É fácil encontrar outros que ali dormiram. O ambiente é tão diferente. A 1 de Outubro houve sempre uma multidão, dentro do edifício e à porta, caso a polícia decidisse aparecer; as filas foram enormes e começaram a formar-se horas antes da abertura das urnas, à chuva; agora é o entra e sai habitual, de manhã cedo houve filas, a partir da hora de almoço nem por isso.

“São umas eleições que nos impuseram. Madrid já decidiu o que vai fazer”, diz Nuria, sugerindo que, num cenário de maioria independentista, Mariano Rajoy manterá em vigor o artigo n.º 155, que lhe permite gerir a política catalã.

Nuria, desempregada de 48 anos, está à conversa com Quín, de 51. Ela leva um laço amarelo ao peito, ele um na mala de pele a tiracolo – é o símbolo de quem pede a libertação de quem consideram presos políticos: Oriol Junqueras, líder da ERC e o ex-conselheiro do Interior Joaquim Forn (candidato na lista Juntos pela Catalunha, de Carles Puigdemont), os membros do Governo cessado que continuam em prisão preventiva; e os Jordis, Jordi Sànchez, ex-líder da Associação Nacional Catalão e candidato, e Jordi Cuixart, presidente da Òmnium Cultural.

“Agora, com o referendo e a declaração de independência eles tiveram a desculpa para fazer o que sempre quiseram”, diz Quín. Eles são a direita do PP, no poder em Madrid. “A estratégia tem anos, com a crescente centralização do poder. Agora, já não nos largam, fomos demasiado longe”, diz o catalão.

Numas eleições estranhas bateram-se vários recordes e um foi o do número de delegados das listas, aqui chamados apoderados. Com tantos – 55 mil ao todo, só a ERC somou 22 mil –, houve momentos com mais apoderados do que eleitores dentro da mesa de voto da Joan Miró.
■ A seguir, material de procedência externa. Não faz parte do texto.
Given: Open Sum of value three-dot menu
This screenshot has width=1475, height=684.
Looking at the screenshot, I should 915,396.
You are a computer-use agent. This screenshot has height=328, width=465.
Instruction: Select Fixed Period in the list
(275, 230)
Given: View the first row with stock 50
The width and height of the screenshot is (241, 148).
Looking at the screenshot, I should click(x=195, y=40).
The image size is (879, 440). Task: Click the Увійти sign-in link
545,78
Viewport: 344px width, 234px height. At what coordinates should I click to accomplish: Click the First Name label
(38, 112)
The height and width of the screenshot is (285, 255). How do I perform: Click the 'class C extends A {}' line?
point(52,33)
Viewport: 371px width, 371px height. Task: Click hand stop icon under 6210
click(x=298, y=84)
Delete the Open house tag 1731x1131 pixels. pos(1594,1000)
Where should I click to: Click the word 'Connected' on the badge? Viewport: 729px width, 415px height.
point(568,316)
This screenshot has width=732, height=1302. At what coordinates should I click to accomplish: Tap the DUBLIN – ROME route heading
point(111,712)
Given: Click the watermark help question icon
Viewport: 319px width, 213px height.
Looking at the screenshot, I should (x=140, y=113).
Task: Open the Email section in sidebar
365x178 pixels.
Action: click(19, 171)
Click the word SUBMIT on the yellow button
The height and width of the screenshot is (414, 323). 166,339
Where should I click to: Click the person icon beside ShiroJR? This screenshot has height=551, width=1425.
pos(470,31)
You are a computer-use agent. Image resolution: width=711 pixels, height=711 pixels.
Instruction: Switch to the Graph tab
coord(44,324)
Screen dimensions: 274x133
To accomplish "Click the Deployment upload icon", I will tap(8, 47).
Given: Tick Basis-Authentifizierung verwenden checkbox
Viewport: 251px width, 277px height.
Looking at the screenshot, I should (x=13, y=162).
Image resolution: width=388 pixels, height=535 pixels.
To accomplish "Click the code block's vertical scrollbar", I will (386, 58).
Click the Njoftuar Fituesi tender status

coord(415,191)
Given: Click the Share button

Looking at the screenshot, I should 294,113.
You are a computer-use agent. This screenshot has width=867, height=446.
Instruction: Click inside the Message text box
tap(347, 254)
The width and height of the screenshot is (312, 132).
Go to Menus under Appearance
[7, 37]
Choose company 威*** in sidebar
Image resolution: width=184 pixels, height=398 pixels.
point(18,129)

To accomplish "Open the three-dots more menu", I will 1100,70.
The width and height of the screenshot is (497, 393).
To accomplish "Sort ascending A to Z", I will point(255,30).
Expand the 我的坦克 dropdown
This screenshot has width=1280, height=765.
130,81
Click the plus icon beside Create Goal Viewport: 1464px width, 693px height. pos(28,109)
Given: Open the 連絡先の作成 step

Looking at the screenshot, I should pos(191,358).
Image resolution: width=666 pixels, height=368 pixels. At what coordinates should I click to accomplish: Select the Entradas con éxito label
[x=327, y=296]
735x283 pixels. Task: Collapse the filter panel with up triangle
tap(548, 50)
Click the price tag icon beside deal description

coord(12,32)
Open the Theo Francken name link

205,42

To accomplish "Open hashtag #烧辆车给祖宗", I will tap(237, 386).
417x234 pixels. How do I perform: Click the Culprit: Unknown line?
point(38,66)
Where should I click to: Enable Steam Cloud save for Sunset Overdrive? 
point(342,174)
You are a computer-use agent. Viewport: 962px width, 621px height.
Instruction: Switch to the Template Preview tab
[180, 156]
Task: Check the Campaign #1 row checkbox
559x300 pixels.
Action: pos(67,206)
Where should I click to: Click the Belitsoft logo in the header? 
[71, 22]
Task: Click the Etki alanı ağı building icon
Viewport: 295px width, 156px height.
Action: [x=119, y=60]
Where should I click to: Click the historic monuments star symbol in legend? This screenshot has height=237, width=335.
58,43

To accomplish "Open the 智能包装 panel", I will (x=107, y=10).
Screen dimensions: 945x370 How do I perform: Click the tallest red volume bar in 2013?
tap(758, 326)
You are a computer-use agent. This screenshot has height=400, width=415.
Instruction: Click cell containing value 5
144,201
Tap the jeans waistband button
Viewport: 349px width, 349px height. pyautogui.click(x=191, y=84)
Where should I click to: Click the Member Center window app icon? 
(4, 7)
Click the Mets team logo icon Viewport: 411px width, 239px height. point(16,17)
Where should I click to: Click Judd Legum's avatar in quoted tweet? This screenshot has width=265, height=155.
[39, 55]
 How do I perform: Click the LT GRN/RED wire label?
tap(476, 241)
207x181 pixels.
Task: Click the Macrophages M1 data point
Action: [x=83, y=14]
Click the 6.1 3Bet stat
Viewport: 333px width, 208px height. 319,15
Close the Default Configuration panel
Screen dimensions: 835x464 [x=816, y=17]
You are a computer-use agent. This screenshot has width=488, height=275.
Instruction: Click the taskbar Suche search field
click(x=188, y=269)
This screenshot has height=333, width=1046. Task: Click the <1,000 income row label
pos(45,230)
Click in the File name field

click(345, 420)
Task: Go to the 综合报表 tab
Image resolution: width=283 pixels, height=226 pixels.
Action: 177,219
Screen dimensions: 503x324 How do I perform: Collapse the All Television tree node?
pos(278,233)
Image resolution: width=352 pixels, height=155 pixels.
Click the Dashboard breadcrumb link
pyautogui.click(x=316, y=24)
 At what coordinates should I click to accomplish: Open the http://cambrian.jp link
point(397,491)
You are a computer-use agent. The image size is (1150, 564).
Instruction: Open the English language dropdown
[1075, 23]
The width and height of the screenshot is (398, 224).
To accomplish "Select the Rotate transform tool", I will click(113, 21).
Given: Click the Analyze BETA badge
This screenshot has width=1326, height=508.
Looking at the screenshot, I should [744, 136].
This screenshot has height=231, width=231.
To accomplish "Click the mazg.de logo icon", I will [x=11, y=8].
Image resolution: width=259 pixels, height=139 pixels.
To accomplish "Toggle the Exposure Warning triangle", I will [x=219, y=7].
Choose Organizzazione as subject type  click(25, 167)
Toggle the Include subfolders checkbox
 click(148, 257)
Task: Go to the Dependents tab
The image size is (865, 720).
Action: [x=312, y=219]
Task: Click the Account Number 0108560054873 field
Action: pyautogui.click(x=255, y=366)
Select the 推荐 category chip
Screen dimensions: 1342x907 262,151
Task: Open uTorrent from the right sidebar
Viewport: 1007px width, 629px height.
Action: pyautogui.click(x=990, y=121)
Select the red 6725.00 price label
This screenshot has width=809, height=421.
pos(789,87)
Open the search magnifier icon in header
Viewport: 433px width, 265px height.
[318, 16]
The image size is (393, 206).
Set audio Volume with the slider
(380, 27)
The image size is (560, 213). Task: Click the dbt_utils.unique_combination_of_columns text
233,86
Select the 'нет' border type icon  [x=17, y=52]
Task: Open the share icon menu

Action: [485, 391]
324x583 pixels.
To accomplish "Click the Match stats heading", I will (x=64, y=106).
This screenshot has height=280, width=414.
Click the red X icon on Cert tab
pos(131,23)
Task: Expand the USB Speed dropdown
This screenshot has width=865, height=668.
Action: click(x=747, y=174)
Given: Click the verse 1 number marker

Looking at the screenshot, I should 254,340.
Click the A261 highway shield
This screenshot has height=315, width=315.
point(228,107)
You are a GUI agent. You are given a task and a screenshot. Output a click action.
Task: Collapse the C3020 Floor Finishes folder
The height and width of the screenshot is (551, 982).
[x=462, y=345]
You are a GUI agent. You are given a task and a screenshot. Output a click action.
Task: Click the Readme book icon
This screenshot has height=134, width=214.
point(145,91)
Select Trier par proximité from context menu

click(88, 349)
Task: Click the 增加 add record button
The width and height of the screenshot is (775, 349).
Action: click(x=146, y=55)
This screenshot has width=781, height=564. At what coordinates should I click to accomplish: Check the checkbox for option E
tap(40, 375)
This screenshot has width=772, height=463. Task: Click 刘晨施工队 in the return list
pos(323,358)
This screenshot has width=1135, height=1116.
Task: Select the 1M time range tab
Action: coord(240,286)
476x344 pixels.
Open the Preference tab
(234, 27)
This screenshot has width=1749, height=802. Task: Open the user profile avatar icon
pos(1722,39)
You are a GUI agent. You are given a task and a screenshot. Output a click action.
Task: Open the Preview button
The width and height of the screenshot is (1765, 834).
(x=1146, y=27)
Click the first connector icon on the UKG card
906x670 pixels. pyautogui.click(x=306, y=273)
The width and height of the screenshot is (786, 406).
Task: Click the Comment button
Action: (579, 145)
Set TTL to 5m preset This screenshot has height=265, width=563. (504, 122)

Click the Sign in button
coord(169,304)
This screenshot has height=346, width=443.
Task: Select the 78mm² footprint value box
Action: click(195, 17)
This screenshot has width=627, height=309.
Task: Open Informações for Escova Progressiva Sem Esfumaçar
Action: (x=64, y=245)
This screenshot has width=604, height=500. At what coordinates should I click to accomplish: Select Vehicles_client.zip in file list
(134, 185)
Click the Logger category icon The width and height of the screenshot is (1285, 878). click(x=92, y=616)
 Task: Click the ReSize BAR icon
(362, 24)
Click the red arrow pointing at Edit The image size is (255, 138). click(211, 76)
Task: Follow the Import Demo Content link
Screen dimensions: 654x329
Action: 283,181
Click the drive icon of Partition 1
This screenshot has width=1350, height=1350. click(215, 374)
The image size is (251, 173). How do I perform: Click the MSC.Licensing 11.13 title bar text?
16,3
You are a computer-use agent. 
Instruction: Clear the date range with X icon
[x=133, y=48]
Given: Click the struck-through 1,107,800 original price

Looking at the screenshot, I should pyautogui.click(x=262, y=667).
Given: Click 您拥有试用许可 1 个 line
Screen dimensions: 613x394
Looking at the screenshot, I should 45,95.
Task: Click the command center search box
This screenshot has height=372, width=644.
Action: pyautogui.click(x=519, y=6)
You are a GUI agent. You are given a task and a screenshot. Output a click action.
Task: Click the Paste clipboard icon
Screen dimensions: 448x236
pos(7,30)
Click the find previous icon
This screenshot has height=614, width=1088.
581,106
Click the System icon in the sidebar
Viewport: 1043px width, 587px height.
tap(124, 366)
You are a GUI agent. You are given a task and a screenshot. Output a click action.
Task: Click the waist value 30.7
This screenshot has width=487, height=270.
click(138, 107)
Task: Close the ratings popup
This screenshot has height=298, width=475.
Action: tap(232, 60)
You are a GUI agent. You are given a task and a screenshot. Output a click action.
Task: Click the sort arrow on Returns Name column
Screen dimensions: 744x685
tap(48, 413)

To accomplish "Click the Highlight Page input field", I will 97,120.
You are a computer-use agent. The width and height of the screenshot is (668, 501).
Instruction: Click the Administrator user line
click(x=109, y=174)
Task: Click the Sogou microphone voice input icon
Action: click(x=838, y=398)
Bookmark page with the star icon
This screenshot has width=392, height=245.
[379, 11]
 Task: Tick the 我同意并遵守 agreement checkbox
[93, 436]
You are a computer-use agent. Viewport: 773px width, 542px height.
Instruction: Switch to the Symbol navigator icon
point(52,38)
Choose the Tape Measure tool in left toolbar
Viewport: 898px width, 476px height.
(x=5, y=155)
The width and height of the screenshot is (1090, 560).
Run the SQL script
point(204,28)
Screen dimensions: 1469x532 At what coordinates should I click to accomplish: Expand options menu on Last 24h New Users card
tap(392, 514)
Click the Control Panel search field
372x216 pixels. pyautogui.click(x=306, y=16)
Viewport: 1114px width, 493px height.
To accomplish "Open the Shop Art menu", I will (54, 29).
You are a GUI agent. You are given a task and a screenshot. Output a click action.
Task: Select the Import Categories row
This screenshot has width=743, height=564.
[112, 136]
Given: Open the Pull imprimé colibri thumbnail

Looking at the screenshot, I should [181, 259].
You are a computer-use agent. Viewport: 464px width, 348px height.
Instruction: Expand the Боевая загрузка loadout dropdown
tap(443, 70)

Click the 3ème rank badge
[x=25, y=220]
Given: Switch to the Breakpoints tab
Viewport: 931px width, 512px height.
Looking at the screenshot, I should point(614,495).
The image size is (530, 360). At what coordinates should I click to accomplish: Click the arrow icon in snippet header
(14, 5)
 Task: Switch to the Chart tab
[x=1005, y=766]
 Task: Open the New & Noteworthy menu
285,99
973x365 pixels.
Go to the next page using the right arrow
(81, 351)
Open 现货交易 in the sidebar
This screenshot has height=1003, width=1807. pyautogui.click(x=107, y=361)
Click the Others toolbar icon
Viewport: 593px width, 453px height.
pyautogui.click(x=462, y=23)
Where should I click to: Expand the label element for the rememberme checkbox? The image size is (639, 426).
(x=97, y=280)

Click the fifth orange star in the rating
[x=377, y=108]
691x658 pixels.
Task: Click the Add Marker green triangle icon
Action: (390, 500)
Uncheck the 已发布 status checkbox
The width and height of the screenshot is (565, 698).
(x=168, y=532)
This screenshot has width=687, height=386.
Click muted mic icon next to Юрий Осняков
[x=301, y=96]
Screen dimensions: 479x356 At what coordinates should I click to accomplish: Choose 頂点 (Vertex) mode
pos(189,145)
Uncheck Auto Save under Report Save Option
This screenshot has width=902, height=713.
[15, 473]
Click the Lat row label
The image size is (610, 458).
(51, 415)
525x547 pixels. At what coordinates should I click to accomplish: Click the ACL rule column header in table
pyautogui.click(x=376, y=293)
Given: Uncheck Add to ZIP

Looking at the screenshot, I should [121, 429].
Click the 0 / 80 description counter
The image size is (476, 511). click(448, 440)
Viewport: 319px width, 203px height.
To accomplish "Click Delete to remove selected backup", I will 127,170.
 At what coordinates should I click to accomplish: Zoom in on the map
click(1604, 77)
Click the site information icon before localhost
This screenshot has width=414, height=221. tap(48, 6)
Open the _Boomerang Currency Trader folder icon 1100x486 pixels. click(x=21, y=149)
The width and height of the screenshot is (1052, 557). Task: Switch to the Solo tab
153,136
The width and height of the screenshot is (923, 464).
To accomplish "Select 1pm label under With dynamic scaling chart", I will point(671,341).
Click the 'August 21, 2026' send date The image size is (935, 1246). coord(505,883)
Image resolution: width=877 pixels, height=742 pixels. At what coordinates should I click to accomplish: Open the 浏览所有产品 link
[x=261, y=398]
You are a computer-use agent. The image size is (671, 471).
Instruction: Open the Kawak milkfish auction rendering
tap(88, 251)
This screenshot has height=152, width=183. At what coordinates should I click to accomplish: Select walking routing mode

“Nunca lidei com problemas graves, só questões como boletins que não se sabe se são válidos ou não”, conta Susana López Ares, deputada do PP no Congresso. “Estas eleições são normalíssimas, estamos aqui para o mesmo, garantir a legalidade do processo e ajudar algum eleitor nosso com dificuldades”.

Desconfiança mútua

Diego, Anna e Diana também vieram como delegados: Anna (CUP, Candidatura de Unidade Popular, independentistas à esquerda da ERC), Diego e Diana da ERC, olham para estas eleições como diferentes de todas. Diego e Anna passaram a noite na Joan Miró no referendo e explicam ter vindo “para não deitar tudo a perder”. Anna, 63 anos e activista de muitas lutas, é há anos apoderada, Diego, sociólogo de 42 anos, estreia-se, tal como Diana, publicitária de 33.

“Vim por serem umas eleições especiais, com muita tensão e desconfiança mútua. Quero que sejam o mais transparentes possível”, explica o sociólogo, óculos de massa e cachecol verde seco ao pescoço. Diego vota ERC, Anna CUP, mas ao enumerar as forças independentistas diz “ERC, president, CUP”, como quem não deixou de considerar Puigdemont, auto-exilado (ou em fuga da Justiça, depende da interpretação) em Bruxelas, como líder legítimo.

Diana sempre votou ERC mas desta vez votou Juntos pela Catalunha: “Votarei sempre no presidente, o único que fez o que nós queríamos, trouxe-nos até onde estamos”. Onde? “A independência foi declarada, isso já ninguém nos tira”. Mas, e se ganharem os unionistas, e se os independentistas não conseguirem governar ou pelo menos construir a república declarada? “Não faz mal, temos a rua e não desistimos do que já alcançámos.”